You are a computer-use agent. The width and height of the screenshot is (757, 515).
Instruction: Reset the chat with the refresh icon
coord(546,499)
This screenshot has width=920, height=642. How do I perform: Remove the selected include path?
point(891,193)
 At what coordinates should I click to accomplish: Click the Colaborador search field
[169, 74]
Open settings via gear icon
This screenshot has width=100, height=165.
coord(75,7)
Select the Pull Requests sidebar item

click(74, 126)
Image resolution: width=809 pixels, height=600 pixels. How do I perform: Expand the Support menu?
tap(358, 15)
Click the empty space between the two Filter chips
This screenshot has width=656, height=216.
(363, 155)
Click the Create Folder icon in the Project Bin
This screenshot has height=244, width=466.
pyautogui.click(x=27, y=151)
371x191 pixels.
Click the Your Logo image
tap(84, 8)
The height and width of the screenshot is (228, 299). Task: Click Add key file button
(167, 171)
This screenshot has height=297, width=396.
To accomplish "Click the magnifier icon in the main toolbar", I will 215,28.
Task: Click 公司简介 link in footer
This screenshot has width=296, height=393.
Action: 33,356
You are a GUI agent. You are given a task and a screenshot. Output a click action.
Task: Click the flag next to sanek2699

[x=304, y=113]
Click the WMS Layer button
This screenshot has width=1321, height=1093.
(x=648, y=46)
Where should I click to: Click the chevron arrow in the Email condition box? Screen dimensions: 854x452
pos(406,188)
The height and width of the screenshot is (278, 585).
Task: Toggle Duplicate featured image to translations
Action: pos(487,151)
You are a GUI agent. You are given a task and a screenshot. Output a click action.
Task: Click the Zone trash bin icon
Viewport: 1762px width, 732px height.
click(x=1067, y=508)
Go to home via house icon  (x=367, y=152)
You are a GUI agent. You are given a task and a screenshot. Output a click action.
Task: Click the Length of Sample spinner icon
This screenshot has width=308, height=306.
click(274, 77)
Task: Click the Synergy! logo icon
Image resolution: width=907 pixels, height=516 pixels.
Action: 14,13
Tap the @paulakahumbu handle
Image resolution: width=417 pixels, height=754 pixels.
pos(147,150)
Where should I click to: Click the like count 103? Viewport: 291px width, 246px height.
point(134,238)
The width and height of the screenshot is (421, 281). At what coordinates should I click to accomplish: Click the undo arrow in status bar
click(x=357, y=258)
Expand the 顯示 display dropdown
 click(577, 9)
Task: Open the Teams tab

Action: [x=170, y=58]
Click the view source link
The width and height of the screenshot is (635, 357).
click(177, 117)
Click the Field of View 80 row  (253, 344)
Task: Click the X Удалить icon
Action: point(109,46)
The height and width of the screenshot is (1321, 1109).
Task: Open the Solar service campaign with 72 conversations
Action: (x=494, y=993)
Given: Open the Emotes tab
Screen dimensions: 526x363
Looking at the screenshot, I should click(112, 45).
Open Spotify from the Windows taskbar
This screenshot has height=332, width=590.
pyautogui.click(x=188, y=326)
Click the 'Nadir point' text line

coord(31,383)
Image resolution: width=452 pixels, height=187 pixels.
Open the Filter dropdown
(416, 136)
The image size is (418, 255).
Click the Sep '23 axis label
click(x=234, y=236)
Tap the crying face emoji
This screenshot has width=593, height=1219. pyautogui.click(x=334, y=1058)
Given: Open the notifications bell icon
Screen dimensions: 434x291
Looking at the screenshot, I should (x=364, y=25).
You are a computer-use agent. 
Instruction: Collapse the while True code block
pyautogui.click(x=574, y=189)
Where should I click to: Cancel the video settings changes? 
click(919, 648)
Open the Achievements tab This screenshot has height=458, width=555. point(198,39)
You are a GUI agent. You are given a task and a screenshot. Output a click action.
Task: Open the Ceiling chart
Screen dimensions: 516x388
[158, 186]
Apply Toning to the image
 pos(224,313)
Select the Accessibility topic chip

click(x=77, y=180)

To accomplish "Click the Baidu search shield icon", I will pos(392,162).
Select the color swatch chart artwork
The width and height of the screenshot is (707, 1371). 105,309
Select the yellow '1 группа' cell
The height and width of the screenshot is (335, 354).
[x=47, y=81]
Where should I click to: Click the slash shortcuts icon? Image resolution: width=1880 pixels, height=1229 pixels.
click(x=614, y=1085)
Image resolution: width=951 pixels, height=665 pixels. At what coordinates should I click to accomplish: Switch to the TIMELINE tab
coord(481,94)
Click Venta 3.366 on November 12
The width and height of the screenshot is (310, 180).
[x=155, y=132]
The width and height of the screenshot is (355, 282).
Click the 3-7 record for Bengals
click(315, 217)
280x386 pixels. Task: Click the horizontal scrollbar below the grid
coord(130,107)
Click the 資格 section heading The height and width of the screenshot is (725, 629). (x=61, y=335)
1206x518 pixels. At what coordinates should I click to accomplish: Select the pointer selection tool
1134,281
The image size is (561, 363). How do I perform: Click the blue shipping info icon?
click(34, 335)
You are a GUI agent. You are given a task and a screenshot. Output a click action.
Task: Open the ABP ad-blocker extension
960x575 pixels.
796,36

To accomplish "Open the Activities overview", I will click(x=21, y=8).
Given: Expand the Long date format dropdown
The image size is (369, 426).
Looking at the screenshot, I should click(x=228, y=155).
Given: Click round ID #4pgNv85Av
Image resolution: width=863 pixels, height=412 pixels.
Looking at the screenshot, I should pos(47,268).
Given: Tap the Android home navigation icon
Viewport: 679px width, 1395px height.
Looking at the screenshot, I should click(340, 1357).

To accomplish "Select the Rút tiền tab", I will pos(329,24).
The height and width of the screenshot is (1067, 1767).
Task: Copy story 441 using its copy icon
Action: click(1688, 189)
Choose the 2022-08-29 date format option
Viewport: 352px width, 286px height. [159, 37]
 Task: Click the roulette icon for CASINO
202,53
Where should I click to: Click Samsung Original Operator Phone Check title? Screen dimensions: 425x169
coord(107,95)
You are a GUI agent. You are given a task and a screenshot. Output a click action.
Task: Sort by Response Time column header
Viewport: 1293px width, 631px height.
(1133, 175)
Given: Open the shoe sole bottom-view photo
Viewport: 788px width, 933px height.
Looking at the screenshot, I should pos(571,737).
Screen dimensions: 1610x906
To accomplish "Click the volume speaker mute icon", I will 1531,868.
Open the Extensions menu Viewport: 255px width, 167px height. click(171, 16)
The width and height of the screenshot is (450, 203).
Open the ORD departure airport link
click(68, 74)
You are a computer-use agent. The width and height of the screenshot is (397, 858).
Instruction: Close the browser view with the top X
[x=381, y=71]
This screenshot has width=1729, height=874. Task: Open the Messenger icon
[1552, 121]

┄┄┄┄┄┄┄┄┄┄┄┄┄┄┄┄┄┄┄┄

* _Requirements_: Reproduce the material above line for line, without any changes.

* _Result_:
You are a computer-use agent. The width and height of the screenshot is (757, 515).
Instruction: Reset the chat with the refresh icon
coord(546,499)
This screenshot has width=920, height=642. How do I perform: Remove the selected include path?
point(891,193)
 At what coordinates should I click to accomplish: Click the Colaborador search field
[169, 74]
Open settings via gear icon
This screenshot has width=100, height=165.
coord(75,7)
Select the Pull Requests sidebar item

click(74, 126)
Image resolution: width=809 pixels, height=600 pixels. How do I perform: Expand the Support menu?
tap(358, 15)
Click the empty space between the two Filter chips
This screenshot has width=656, height=216.
(363, 155)
Click the Create Folder icon in the Project Bin
This screenshot has height=244, width=466.
pyautogui.click(x=27, y=151)
371x191 pixels.
Click the Your Logo image
tap(84, 8)
The height and width of the screenshot is (228, 299). Task: Click Add key file button
(167, 171)
This screenshot has height=297, width=396.
To accomplish "Click the magnifier icon in the main toolbar", I will 215,28.
Task: Click 公司简介 link in footer
This screenshot has width=296, height=393.
Action: 33,356
You are a GUI agent. You are given a task and a screenshot. Output a click action.
Task: Click the flag next to sanek2699

[x=304, y=113]
Click the WMS Layer button
This screenshot has width=1321, height=1093.
(x=648, y=46)
Where should I click to: Click the chevron arrow in the Email condition box? Screen dimensions: 854x452
pos(406,188)
The height and width of the screenshot is (278, 585).
Task: Toggle Duplicate featured image to translations
Action: pos(487,151)
You are a GUI agent. You are given a task and a screenshot. Output a click action.
Task: Click the Zone trash bin icon
Viewport: 1762px width, 732px height.
click(x=1067, y=508)
Go to home via house icon  (x=367, y=152)
You are a GUI agent. You are given a task and a screenshot. Output a click action.
Task: Click the Length of Sample spinner icon
This screenshot has width=308, height=306.
click(274, 77)
Task: Click the Synergy! logo icon
Image resolution: width=907 pixels, height=516 pixels.
Action: 14,13
Tap the @paulakahumbu handle
Image resolution: width=417 pixels, height=754 pixels.
pos(147,150)
Where should I click to: Click the like count 103? Viewport: 291px width, 246px height.
point(134,238)
The width and height of the screenshot is (421, 281). At what coordinates should I click to accomplish: Click the undo arrow in status bar
click(x=357, y=258)
Expand the 顯示 display dropdown
 click(577, 9)
Task: Open the Teams tab

Action: [x=170, y=58]
Click the view source link
The width and height of the screenshot is (635, 357).
click(177, 117)
Click the Field of View 80 row  (253, 344)
Task: Click the X Удалить icon
Action: point(109,46)
The height and width of the screenshot is (1321, 1109).
Task: Open the Solar service campaign with 72 conversations
Action: (x=494, y=993)
Given: Open the Emotes tab
Screen dimensions: 526x363
Looking at the screenshot, I should click(112, 45).
Open Spotify from the Windows taskbar
This screenshot has height=332, width=590.
pyautogui.click(x=188, y=326)
Click the 'Nadir point' text line

coord(31,383)
Image resolution: width=452 pixels, height=187 pixels.
Open the Filter dropdown
(416, 136)
The image size is (418, 255).
Click the Sep '23 axis label
click(x=234, y=236)
Tap the crying face emoji
This screenshot has width=593, height=1219. pyautogui.click(x=334, y=1058)
Given: Open the notifications bell icon
Screen dimensions: 434x291
Looking at the screenshot, I should (x=364, y=25).
You are a computer-use agent. 
Instruction: Collapse the while True code block
pyautogui.click(x=574, y=189)
Where should I click to: Cancel the video settings changes? 
click(919, 648)
Open the Achievements tab This screenshot has height=458, width=555. point(198,39)
You are a GUI agent. You are given a task and a screenshot. Output a click action.
Task: Open the Ceiling chart
Screen dimensions: 516x388
[158, 186]
Apply Toning to the image
 pos(224,313)
Select the Accessibility topic chip

click(x=77, y=180)

To accomplish "Click the Baidu search shield icon", I will pos(392,162).
Select the color swatch chart artwork
The width and height of the screenshot is (707, 1371). 105,309
Select the yellow '1 группа' cell
The height and width of the screenshot is (335, 354).
[x=47, y=81]
Where should I click to: Click the slash shortcuts icon? Image resolution: width=1880 pixels, height=1229 pixels.
click(x=614, y=1085)
Image resolution: width=951 pixels, height=665 pixels. At what coordinates should I click to accomplish: Switch to the TIMELINE tab
coord(481,94)
Click Venta 3.366 on November 12
The width and height of the screenshot is (310, 180).
[x=155, y=132]
The width and height of the screenshot is (355, 282).
Click the 3-7 record for Bengals
click(315, 217)
280x386 pixels. Task: Click the horizontal scrollbar below the grid
coord(130,107)
Click the 資格 section heading The height and width of the screenshot is (725, 629). (x=61, y=335)
1206x518 pixels. At what coordinates should I click to accomplish: Select the pointer selection tool
1134,281
The image size is (561, 363). How do I perform: Click the blue shipping info icon?
click(34, 335)
You are a GUI agent. You are given a task and a screenshot. Output a click action.
Task: Open the ABP ad-blocker extension
960x575 pixels.
796,36

To accomplish "Open the Activities overview", I will click(x=21, y=8).
Given: Expand the Long date format dropdown
The image size is (369, 426).
Looking at the screenshot, I should click(x=228, y=155).
Given: Click round ID #4pgNv85Av
Image resolution: width=863 pixels, height=412 pixels.
Looking at the screenshot, I should pos(47,268).
Given: Tap the Android home navigation icon
Viewport: 679px width, 1395px height.
Looking at the screenshot, I should click(340, 1357).

To accomplish "Select the Rút tiền tab", I will pos(329,24).
The height and width of the screenshot is (1067, 1767).
Task: Copy story 441 using its copy icon
Action: click(1688, 189)
Choose the 2022-08-29 date format option
Viewport: 352px width, 286px height. [159, 37]
 Task: Click the roulette icon for CASINO
202,53
Where should I click to: Click Samsung Original Operator Phone Check title? Screen dimensions: 425x169
coord(107,95)
You are a GUI agent. You are given a task and a screenshot. Output a click action.
Task: Sort by Response Time column header
Viewport: 1293px width, 631px height.
(1133, 175)
Given: Open the shoe sole bottom-view photo
Viewport: 788px width, 933px height.
Looking at the screenshot, I should pos(571,737).
Screen dimensions: 1610x906
To accomplish "Click the volume speaker mute icon", I will 1531,868.
Open the Extensions menu Viewport: 255px width, 167px height. click(171, 16)
The width and height of the screenshot is (450, 203).
Open the ORD departure airport link
click(68, 74)
You are a computer-use agent. The width and height of the screenshot is (397, 858).
Instruction: Close the browser view with the top X
[x=381, y=71]
This screenshot has width=1729, height=874. Task: Open the Messenger icon
[1552, 121]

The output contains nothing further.